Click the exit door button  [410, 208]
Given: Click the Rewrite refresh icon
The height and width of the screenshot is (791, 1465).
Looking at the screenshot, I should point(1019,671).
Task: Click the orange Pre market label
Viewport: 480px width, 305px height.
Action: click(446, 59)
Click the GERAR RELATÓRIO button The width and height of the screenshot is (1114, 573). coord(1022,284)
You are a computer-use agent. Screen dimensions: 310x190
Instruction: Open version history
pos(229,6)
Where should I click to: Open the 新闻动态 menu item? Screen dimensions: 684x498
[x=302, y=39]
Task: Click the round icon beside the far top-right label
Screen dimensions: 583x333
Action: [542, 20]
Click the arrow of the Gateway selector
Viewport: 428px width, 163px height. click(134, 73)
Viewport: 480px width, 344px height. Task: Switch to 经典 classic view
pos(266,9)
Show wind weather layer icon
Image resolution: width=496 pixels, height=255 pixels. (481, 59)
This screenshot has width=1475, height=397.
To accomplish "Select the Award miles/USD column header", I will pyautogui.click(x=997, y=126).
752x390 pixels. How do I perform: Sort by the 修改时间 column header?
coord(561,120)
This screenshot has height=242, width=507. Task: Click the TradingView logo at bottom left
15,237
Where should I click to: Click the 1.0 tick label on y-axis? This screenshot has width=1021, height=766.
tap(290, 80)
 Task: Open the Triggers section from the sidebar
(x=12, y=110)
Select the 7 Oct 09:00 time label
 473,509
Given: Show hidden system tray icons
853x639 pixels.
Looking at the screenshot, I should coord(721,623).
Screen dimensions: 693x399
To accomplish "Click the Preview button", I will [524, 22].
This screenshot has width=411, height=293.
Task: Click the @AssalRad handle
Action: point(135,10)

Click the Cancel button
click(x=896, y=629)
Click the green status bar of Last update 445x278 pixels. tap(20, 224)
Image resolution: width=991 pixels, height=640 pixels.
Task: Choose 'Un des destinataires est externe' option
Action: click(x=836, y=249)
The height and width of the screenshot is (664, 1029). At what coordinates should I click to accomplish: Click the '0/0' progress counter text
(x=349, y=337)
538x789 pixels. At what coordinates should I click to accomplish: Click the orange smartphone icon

•••••

### What to work on:
Send back the whole listing above exactly, please.

### Response area:
Click the exit door button  [410, 208]
Given: Click the Rewrite refresh icon
The height and width of the screenshot is (791, 1465).
Looking at the screenshot, I should point(1019,671).
Task: Click the orange Pre market label
Viewport: 480px width, 305px height.
Action: click(446, 59)
Click the GERAR RELATÓRIO button The width and height of the screenshot is (1114, 573). coord(1022,284)
You are a computer-use agent. Screen dimensions: 310x190
Instruction: Open version history
pos(229,6)
Where should I click to: Open the 新闻动态 menu item? Screen dimensions: 684x498
[x=302, y=39]
Task: Click the round icon beside the far top-right label
Screen dimensions: 583x333
Action: [542, 20]
Click the arrow of the Gateway selector
Viewport: 428px width, 163px height. click(134, 73)
Viewport: 480px width, 344px height. Task: Switch to 经典 classic view
pos(266,9)
Show wind weather layer icon
Image resolution: width=496 pixels, height=255 pixels. (481, 59)
This screenshot has width=1475, height=397.
To accomplish "Select the Award miles/USD column header", I will pyautogui.click(x=997, y=126).
752x390 pixels. How do I perform: Sort by the 修改时间 column header?
coord(561,120)
This screenshot has height=242, width=507. Task: Click the TradingView logo at bottom left
15,237
Where should I click to: Click the 1.0 tick label on y-axis? This screenshot has width=1021, height=766.
tap(290, 80)
 Task: Open the Triggers section from the sidebar
(x=12, y=110)
Select the 7 Oct 09:00 time label
 473,509
Given: Show hidden system tray icons
853x639 pixels.
Looking at the screenshot, I should coord(721,623).
Screen dimensions: 693x399
To accomplish "Click the Preview button", I will [524, 22].
This screenshot has width=411, height=293.
Task: Click the @AssalRad handle
Action: point(135,10)

Click the Cancel button
click(x=896, y=629)
Click the green status bar of Last update 445x278 pixels. tap(20, 224)
Image resolution: width=991 pixels, height=640 pixels.
Task: Choose 'Un des destinataires est externe' option
Action: click(x=836, y=249)
The height and width of the screenshot is (664, 1029). At what coordinates should I click to accomplish: Click the '0/0' progress counter text
(x=349, y=337)
538x789 pixels. At what coordinates should I click to accomplish: Click the orange smartphone icon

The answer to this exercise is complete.